Regia di Eshom Nelms, Ian Nelms vedi scheda film
Mala tempora currunt. In una società meritocratica, ognuno andrebbe trattato proporzionalmente al suo comportamento, distinguendo rigorosamente chi ha fatto il proprio dovere da chi è campato sull’operato altrui, punendo in maniera specifica chi ha prevaricato i meriti attribuibili ad altri facendo leva sulla propria posizione predominante.
Per una volta, guardiamoci negli occhi. Siamo talmente messi male fin dalla tenera età che lo stesso Babbo Natale dovrebbe cominciare a fare obiezione di coscienza, portando i doni solo a chi se li merita davvero, anche se questo significherebbe lavorare a mezzo servizio.
Proprio da quest’assunto prende forma Fatman, un film spiazzante che lascia l’amaro in bocca giacché sfrutta solo in parte un’intuizione letteralmente fulminante.
Nonostante le amorevoli cure di sua moglie Ruth (Marianne Jean-Baptiste), Chris Cringle (Mel Gibson), alias Babbo Natale, è ormai soggiogato da pensieri negativi. I bambini sono sempre più pestiferi e, potendo fare sempre meno regali in virtù di una ristretta platea di meritevoli, i suoi affari vanno in malora, tanto da obbligarlo a stringere un accordo secondario con il governo per impegnare gli elfi in una produzione militare.
Contemporaneamente Billy Wenan (Chance Hurstfield), un ragazzino viziato, inviperito per non aver ricevuto i regali che attendeva con ansia, ingaggia Skinny man (Walton Goggins), un infallibile serial killer, per vendicarsi.
La resa dei conti è dietro l’angolo.
Fatman rilegge la mitologia natalizia adeguandosi ai sciagurati tempi che stiamo vivendo, nei quali non è più possibile negare nulla a nessuno e tutto è semplicemente dovuto.
Lo spunto è oltremodo brillante, silente, caustico e sibillino, ma, lungo il tragitto, le potenzialità rimangono in buona parte inespresse.
In pratica, siamo dalle parti di un B-movie surreale, da un lato profondamente pessimistico, dall’altro predisposto alla generazione di un black humour che purtroppo non è costantemente affilato, denotando la mancanza di un preciso talento nella scrittura.
Dunque, una base estremamente promettente finisce annacquata da uno svolgimento che avanza per prevedibili gradi senza arricchire con cognizione il contorno, per giunta la stessa messa in scena è sostanzialmente blanda e ricca di occasioni mancate.
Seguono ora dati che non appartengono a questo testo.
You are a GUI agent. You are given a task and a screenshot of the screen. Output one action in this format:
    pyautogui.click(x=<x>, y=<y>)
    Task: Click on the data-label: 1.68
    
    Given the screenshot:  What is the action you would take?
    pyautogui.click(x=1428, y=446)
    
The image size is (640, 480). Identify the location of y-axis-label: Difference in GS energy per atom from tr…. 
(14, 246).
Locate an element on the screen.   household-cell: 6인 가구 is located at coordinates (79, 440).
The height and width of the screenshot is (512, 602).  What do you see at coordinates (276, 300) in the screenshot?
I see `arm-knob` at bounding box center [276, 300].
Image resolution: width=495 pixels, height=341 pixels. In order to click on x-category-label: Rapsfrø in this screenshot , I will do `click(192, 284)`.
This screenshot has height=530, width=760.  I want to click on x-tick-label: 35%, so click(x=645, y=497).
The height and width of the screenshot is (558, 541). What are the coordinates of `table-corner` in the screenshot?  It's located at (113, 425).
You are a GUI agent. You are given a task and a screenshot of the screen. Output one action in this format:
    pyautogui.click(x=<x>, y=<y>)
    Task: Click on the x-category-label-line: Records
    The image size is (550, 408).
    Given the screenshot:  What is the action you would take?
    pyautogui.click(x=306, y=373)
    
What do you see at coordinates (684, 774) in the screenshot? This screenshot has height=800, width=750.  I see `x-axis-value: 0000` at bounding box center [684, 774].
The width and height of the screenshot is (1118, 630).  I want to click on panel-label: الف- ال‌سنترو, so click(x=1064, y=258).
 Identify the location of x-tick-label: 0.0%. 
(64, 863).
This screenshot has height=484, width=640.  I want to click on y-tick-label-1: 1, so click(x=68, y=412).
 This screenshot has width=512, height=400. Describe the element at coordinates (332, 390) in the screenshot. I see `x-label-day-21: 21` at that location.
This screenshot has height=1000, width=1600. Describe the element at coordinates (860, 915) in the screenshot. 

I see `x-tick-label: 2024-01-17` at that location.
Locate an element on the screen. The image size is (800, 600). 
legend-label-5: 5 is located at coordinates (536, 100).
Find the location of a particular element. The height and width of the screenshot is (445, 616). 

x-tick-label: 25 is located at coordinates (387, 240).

Se non altro, il finale è impreziosito da un redde rationem rusticano, dal sapore western e, più in generale, gli interpreti sono azzeccati. Mel Gibson è sformato, barbuto, alcolizzato e scorbutico, il Babbo Natale che serve all’uopo, Walton Goggins ha il naturale sorriso sgargiante di chi non ha nemmeno mezzo pelo sullo stomaco, mentre Marianne Jean-Baptiste assicura un adeguato contrappeso di affetto e ragionevolezza.
A conti fatti, Fatman irrompe in tackle duro e con giustezza nello spirito natalizio, si avvale d’interpreti adeguatamente calati nelle rispettive parti, ha una bella faccia tosta e un colpo di coda degno di nota, ma anche fondamentali sfilacciati, un agglomerato che, pur fotografando il degrado che ci pervade, non coglie sempre la palla al balzo per via di una scrittura non sufficientemente tagliente e sagace.
Bizzoso e spregiudicato, senza sfruttare pienamente le tante occasioni che immagina.